- _Your assignment_: Could you print, exactly and without pictures, only the lines from the one with "Click the US$201.19 VAT amount" through the end of the records below?
########
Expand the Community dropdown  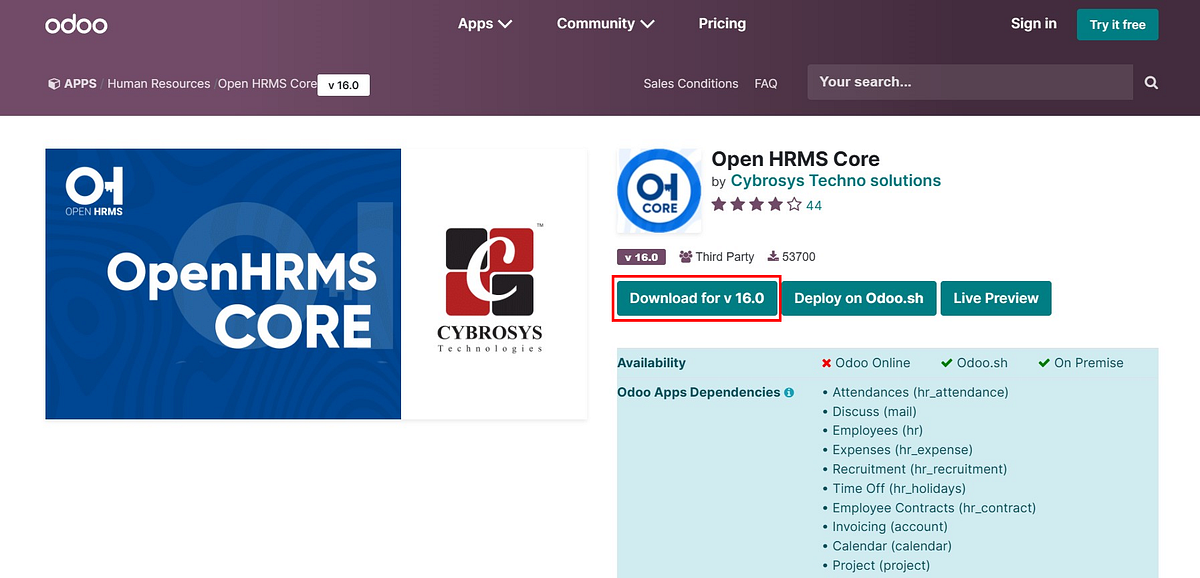pyautogui.click(x=605, y=23)
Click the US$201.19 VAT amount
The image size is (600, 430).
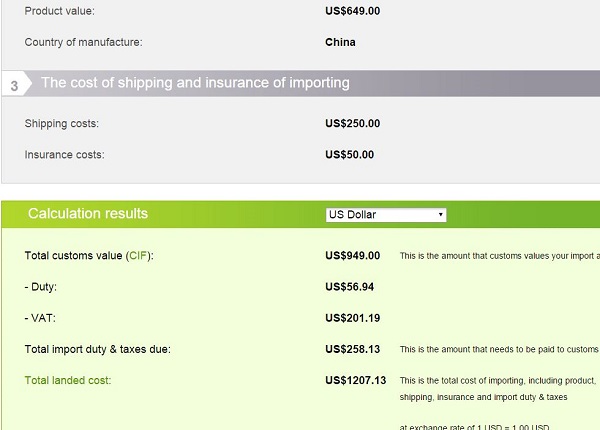353,318
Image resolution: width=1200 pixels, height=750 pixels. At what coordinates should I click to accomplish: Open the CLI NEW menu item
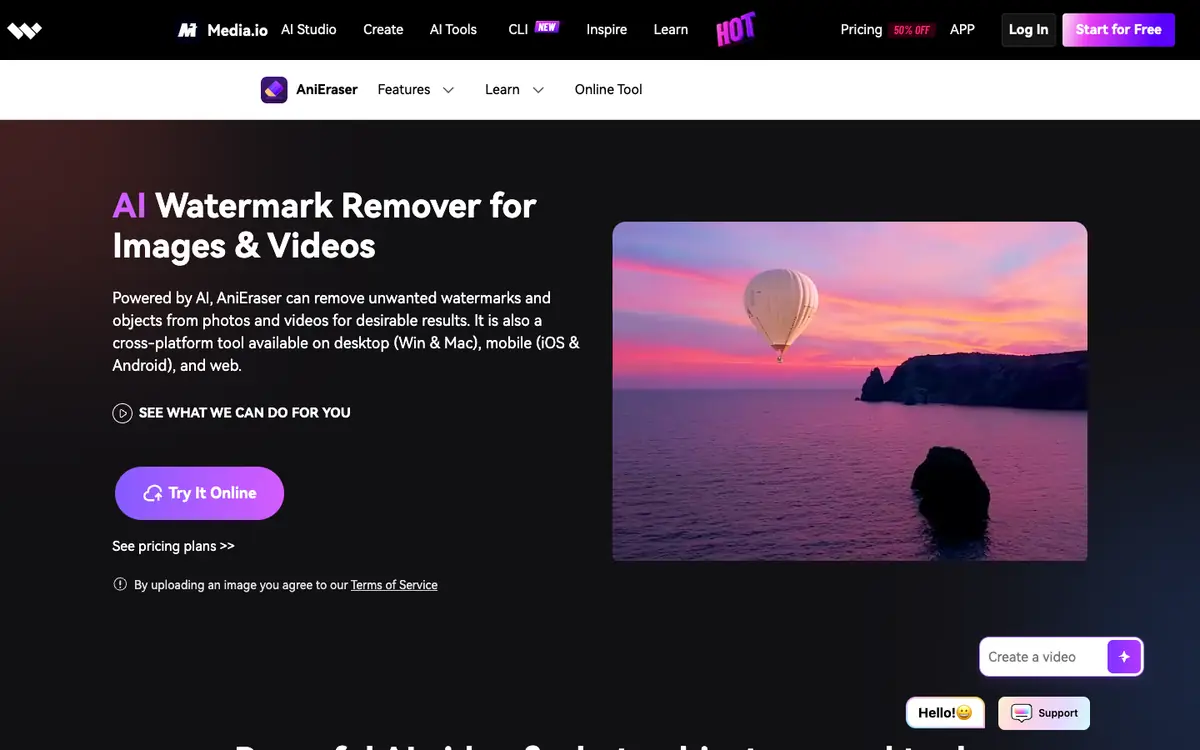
########
- _Result_:
Click the US$201.19 VAT amount
The image size is (600, 430).
353,318
Image resolution: width=1200 pixels, height=750 pixels. At what coordinates should I click to accomplish: Open the CLI NEW menu item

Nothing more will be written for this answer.